The characterization of wake vortices with Light Detection and Ranging (LiDAR) instruments is commonly facilitated using analytical algorithms such as the Radial Velocities (RV) method. However, these can either not be employed for all LiDAR types, require time-consuming semi-automatic processing, or lack accuracy requirements for fast-time hazard prediction at airports. The approach taken in this paper employs Artificial Neural Networks (ANNs) for the estimation of the location and strength of the primary wake vortices trailing behind landing aircraft, going beyond the qualitative wake vortex identification of previous literature. Custom Multilayer Perceptron (MLP) and Convolutional Neural Network (CNN) architectures are generated, and compared to state of the art LiDAR processing algorithms. For this, LiDAR measurements taken at Vienna International Airport that were processed with the RV method are utilized for supervised training of the networks.
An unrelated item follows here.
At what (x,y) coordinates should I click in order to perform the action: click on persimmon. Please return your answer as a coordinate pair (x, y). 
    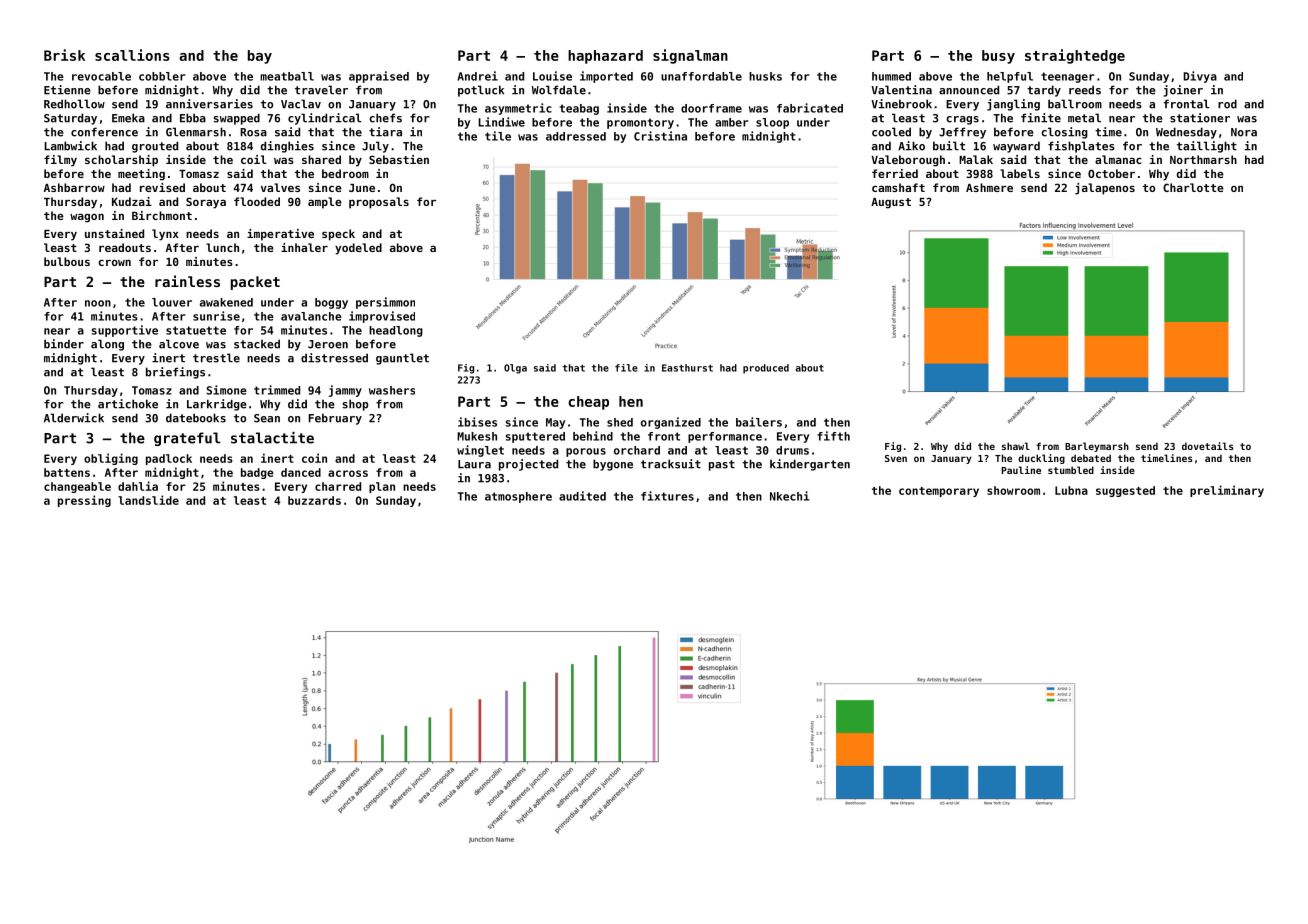
    Looking at the image, I should click on (385, 303).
In addition, feature engineering is performed, allowing to increase the performance of the ANNs by mitigating crosswind effects, optimizing measurement grid positions, and minimizing interfering boundary layer effects. Results indicate the superior performance of the custom CNNs over the custom MLPs in nearly all characterization parameters, while the evaluation speed of a single LiDAR scan turns out to be substantially faster compared to the current state of the art RV method. The custom CNN architecture results in circulation errors as low as 26 m^2/s and localization errors as low as 13 m. A hazard prediction reliability of up to 91% is obtained, given the accuracy of the RV method which constitutes a natural limit of the performance capabilities of ANNs.